§ **Document passage**
** BEGIN **
Hence it is clear that she was not asserting in the course of her evidence at trial that the fatal blows had been struck in the kitchen.
[21] The second part of the evidence that is particularly relevant to this appeal is that of Thomas Robin, essentially the only eyewitness to the altercation that took place between the applicant and the deceased. He was the son of the deceased and a child at the time of the incident. It is clear that he did not see all of the exchanges that occurred between the applicant and the deceased.
[22] He had undertaken two ABE interviews, the transcripts of which were exhibited to the trial papers.
[23] In the course of his first ABE interview (on 11 May 2009) he made, inter alia, the following points:
• When he arrived at his father's flat at Fitzroy Avenue at 1.20 am the deceased and the applicant were already there.
• He heard the pair of them arguing after they had walked into the hall.
• Before that they had been arguing in the living-room of the flat for about 5 minutes prior to going into the hall.
• He heard the deceased shout "Thomas Thomas" and he then saw the applicant stick the knife into the deceased "a couple of times". The deceased then ran up to the living-room where Thomas stood between himself and the applicant. He said that when the deceased and the applicant had left the living-room during the argument they were standing on the stairs. He described how the applicant had her right hand raised in a stabbing motion, his father was facing her and at that stage she stuck the knife into him albeit he could not actually see where it had struck him.
[24] In the course of a second ABE interview on 13 May 2009, he said, inter alia:
"They must have been walking in and out of the kitchen or something I do not know."
[25] Asked where the argument had occurred he said it would have been "on down outside the bathroom or something". He thought they were arguing for about a minute before the deceased shouted for him. When he came out of the room where he had been he saw them on the stairs. He added "I don't know what way they were holding each other but (inaudible) were like close to each other and I think they had their hands like on each other."
[26] The third element of the evidence particularly relevant to this appeal is that relating to bad character.
[27] Before outlining the evidence of bad character of the applicant that was introduced in this case, it is helpful to set out the statutory background governing its admission and use under the Criminal Justice (Evidence) (Northern Ireland) Order 2004. Article 6(1) provides:
"(1) In criminal proceedings evidence of the defendant's bad character is admissible if, but only if –
(a) All parties to the proceedings agree to the evidence being admissible,
(b) The evidence is adduced by the defendant himself or is given in answer to a question asked by him in cross-examination and intended to elicit it,
(c) It is important explanatory evidence,
(d) It is relevant to an important matter in issue between the defendant and the prosecution,
(e) It has substantial probative value in relation to an important matter in issue between the defendant and a co-defendant,
(f) It is evidence to correct a false impression given by the defendant, or
(g) The defendant has made an attack on another person's character."
** END **
§ **Data provided**
** BEGIN **
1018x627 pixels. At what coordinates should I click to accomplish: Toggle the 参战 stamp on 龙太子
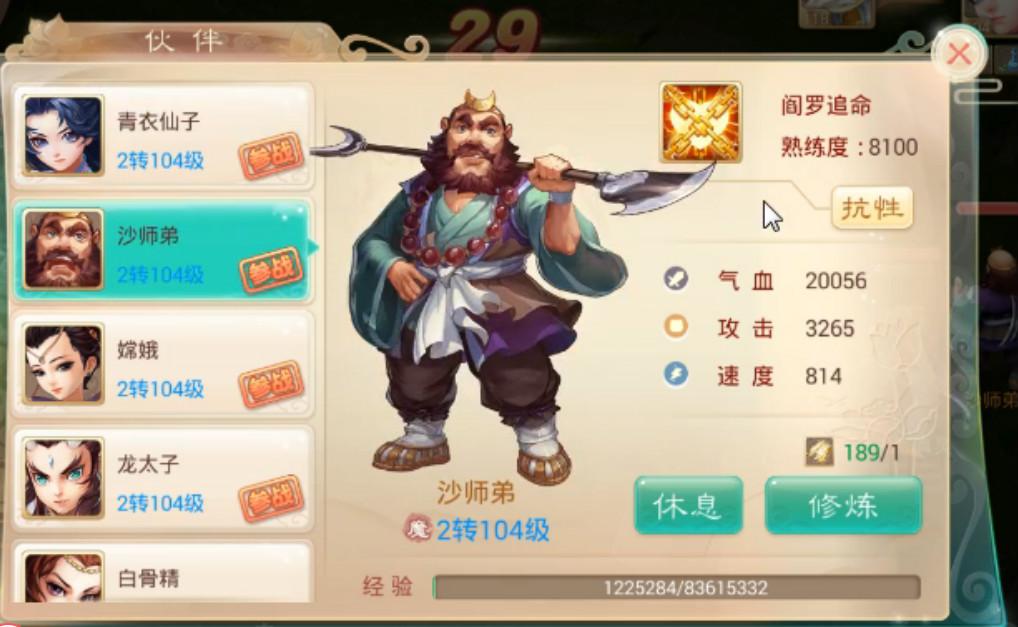point(271,498)
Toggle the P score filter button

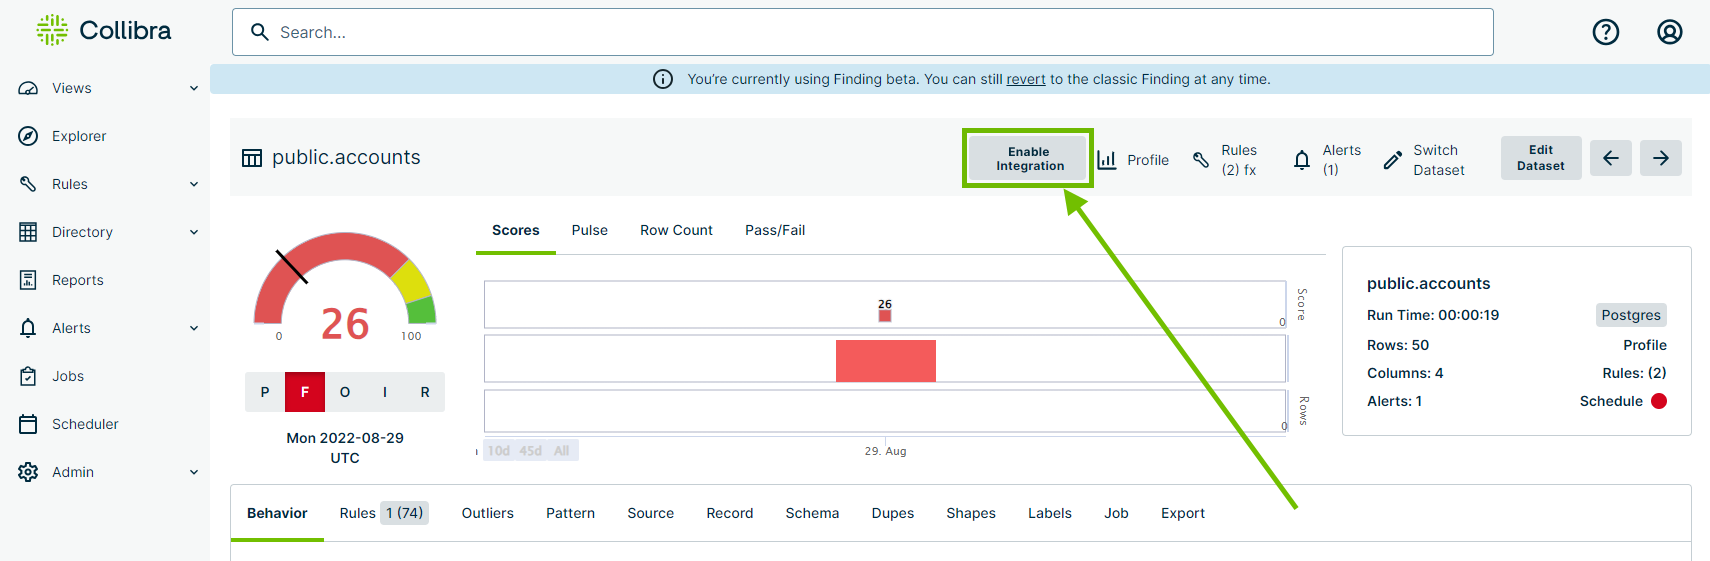point(265,392)
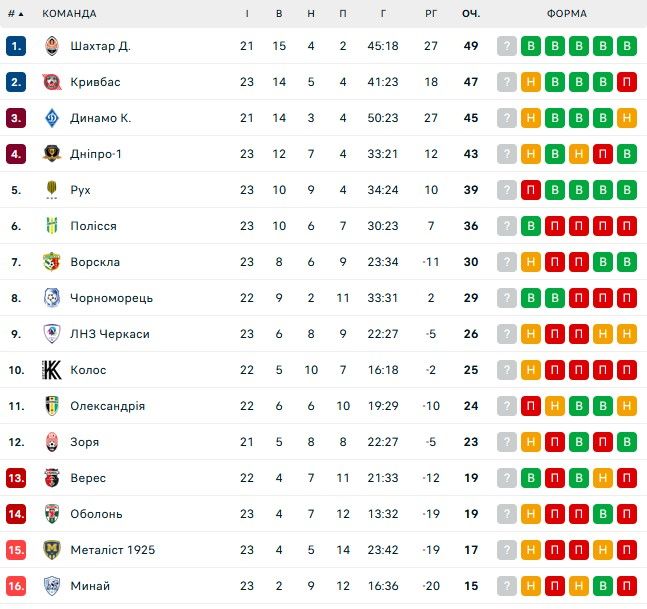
** END **
§ **To do**
1 – Render this sentence from the appeal judgment into Spanish: "He had undertaken two ABE interviews, the transcripts of which were exhibited to the trial papers."
2 – Why does the appeal judgment set out Article 6(1) of the Criminal Justice (Evidence) (Northern Ireland) Order 2004 before outlining the applicant's bad character evidence?
Base each answer on the appeal judgment alone.

§ **Task answers**
1 – Había realizado dos entrevistas ABE, cuyas transcripciones se adjuntaron a la documentación del juicio.

2 – That statutory provision governs the admission and use of evidence of a defendant's bad character. The judgment therefore treats setting out this background first as helpful before it describes the bad character evidence introduced in the case.